コラム⑩ 移民から日本の教育の現在を考える
日本に多くの移民が暮らしているという事実に驚く人は少なくないだろう。国際連合は、「通常居住しているのは異なる国に1年以上居住している人」を「移民」と定義している。この定義にもとづけば、日本には戦前から多くの移民が暮らしており、また近年その数は急増していると捉えることができる。2022年末において、日本に暮らす外国人の数は約308万人であるが、そのうち、約半分が就労に制限のない在留資格を有しており、定住傾向にある人びとである(法務省「在留外国人統計」)。本コラムでは、今後ますます増加することが予想される移民の視点から日本の教育の現在の課題を考えてみたい。

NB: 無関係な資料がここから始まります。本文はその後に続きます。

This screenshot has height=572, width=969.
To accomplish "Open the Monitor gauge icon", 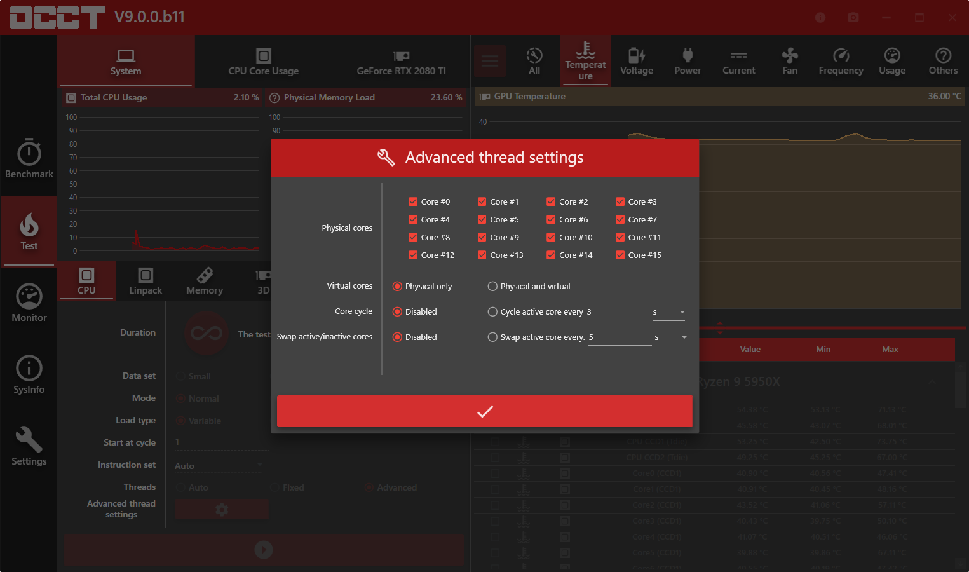I will pos(29,303).
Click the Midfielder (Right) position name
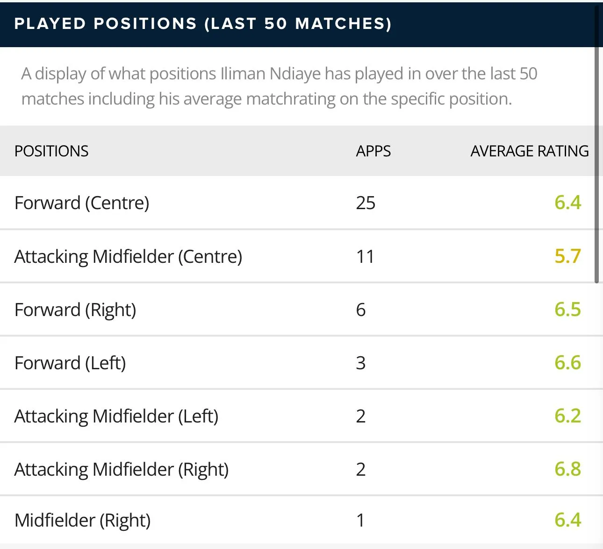This screenshot has width=603, height=549. point(82,520)
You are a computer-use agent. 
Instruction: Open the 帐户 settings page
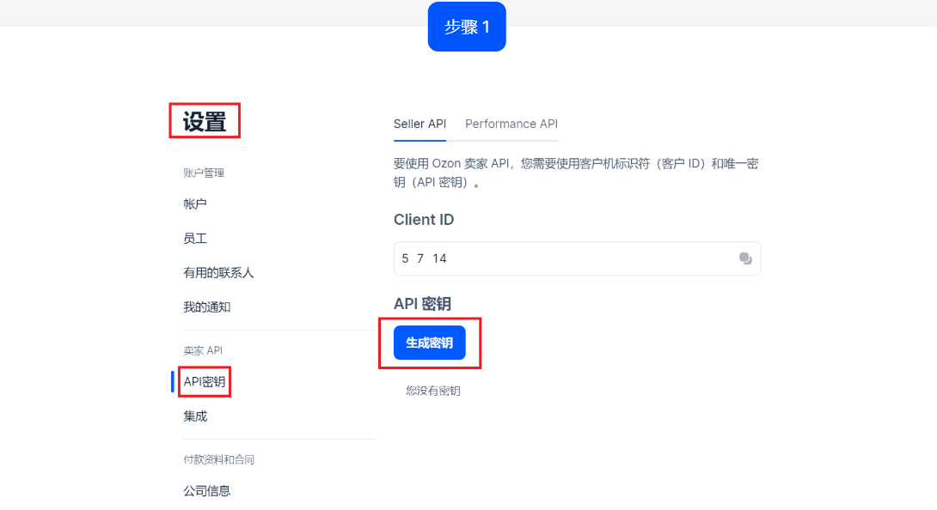[196, 203]
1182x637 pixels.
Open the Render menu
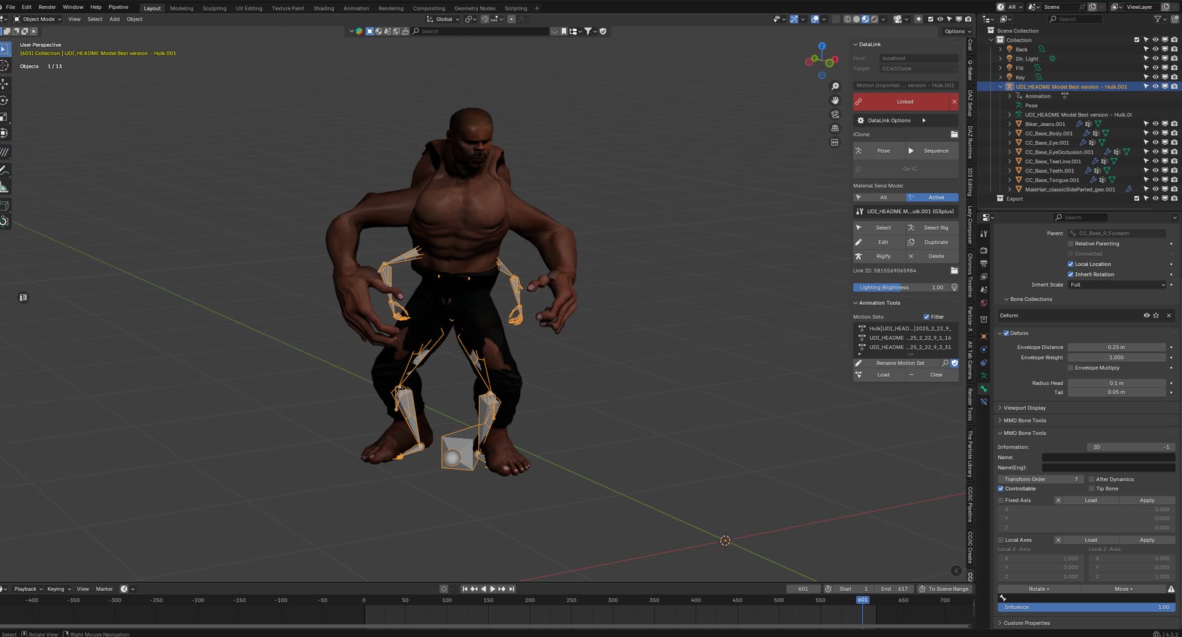coord(47,7)
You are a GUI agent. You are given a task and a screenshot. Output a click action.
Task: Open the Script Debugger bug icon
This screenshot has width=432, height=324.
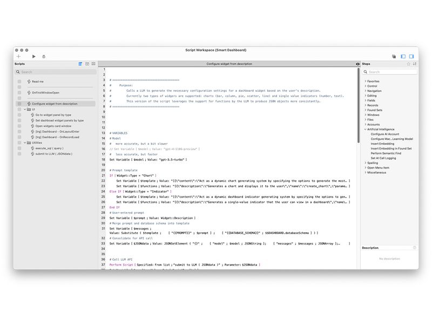click(x=45, y=56)
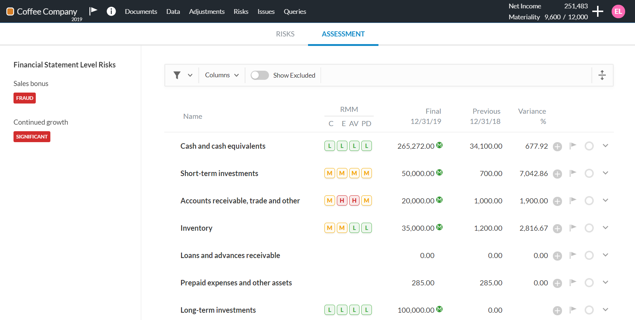Select the circle for Accounts receivable row
The height and width of the screenshot is (320, 635).
(589, 201)
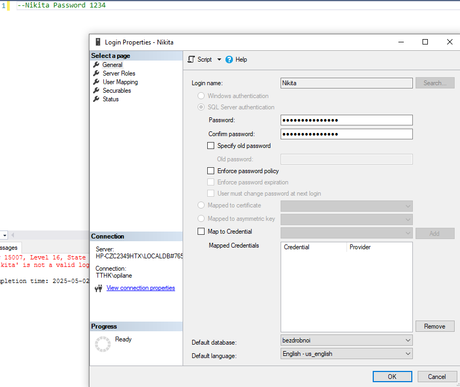Image resolution: width=460 pixels, height=387 pixels.
Task: Click the Script icon in the dialog toolbar
Action: [191, 59]
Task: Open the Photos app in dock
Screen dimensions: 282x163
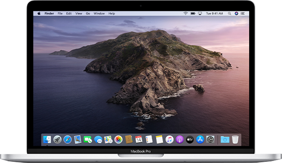Action: click(119, 139)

文部科学省の調査によれば、2021年度における日本語指導が必要な児童生徒数は、日本籍と外国籍を合わせると約6万人に及んでおり、10年間で1.5倍に増えている(文部科学省「日本語指導が必要な児童生徒の受け入れ状況等に関する調査(令和3年度)」)。特に日本語指導が必要な高校生の増加は著しいが、一方で問題とされているのは、かれらの大学等への進学率の低さ、中退率の高さである。高校生全体の進学率が73.4%、中退率が1.0%であるのに対し、日本語指導が必要な高校生の進学率は51.8%、中退率は5.5%となっている。高校生だけでなく、移民の子ども、その中でも日本語指導が必要な子どもは日本の学校で困難を抱えやすいが、その背景には何があるのだろうか。

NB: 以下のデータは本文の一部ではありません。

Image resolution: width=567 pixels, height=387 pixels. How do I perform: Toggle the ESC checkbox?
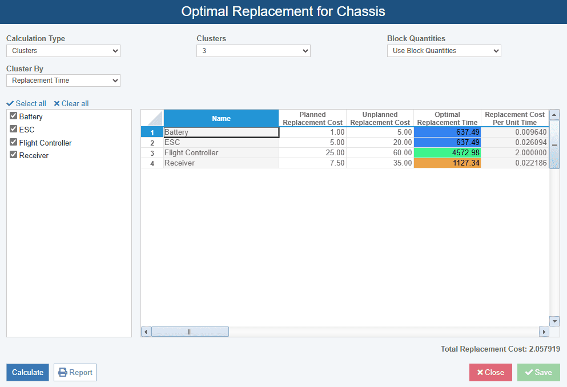[x=14, y=129]
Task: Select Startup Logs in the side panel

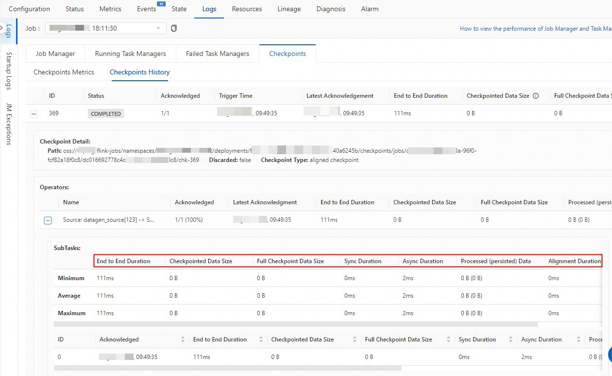Action: click(8, 71)
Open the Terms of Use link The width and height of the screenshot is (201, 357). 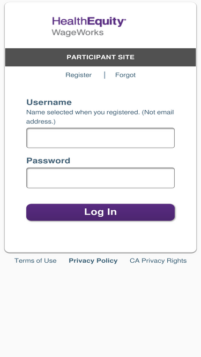coord(35,261)
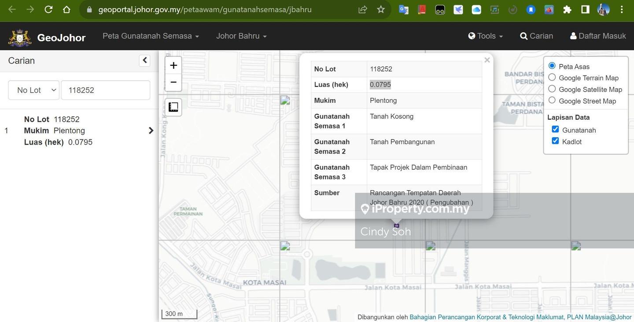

第9章でも学んだとおり、日本の学校には「特別扱いしない」学校文化が存在する。「みんな同じであること」が重要視され、それぞれがもつ社会文化的差異やそれに基づくニーズの違いは軽視されがちである。たとえば、移民の子どもの場合、来日当初は通訳がついたり、日本語初期指導がおこなわれたりなど特別な支援がなされたとしても、ある程度日本語がわかるようになったと判断されれば、途端に手厚い支援は打ち切られ、特別扱いはされなくなる。しかしながら、「ある程度日本語がわかるようになった」という判断には注意が必要である。言語には日常生活で用いる社会生活言語と、学習の場面で用いる学習思考言語がある。前者は比較的習得しやすいが、後者の習得には5〜7年、あるいはそれ以上の期間が必要だといわれる(太田 2000)。すなわち、日本語でのコミュニケーションができるようになったとしても、学習に必要な言語は習得できているとは限らないのである。こうしたことが見過ごされると、「本人の努力や能力が足りないから勉強ができない」とみなされ、低学力のまま放置されることとなる。
さらには、「みんな同じ」を強いる日本の同化主義的な学校文化は、移民の子どものもつ文化を奪いとる奪文化化の装置であるともいわれる(太田 2000)。宗教的意味合いをもつピアスや明るい色の地毛は不良の証とされやすく、積極的な挙手や発言は疎まれやすい。こうした学校文化のなかで育つ移民の子どもたちは、自分のルーツを否定し、「日本人にならなければ」と思うようになってしまう。むろん、すべての学校が同化を強いているわけではなく、子ども一人ひとりの文化を尊重し、学校全体としてすべての子どもに複数の言語を教えたり、移民の歴史の学習を積極的におこなったりしている学校もある。しかしながら、それは一部の地域、学校に限定されており、多くの学校では依然として同化主義的な教育がなされている。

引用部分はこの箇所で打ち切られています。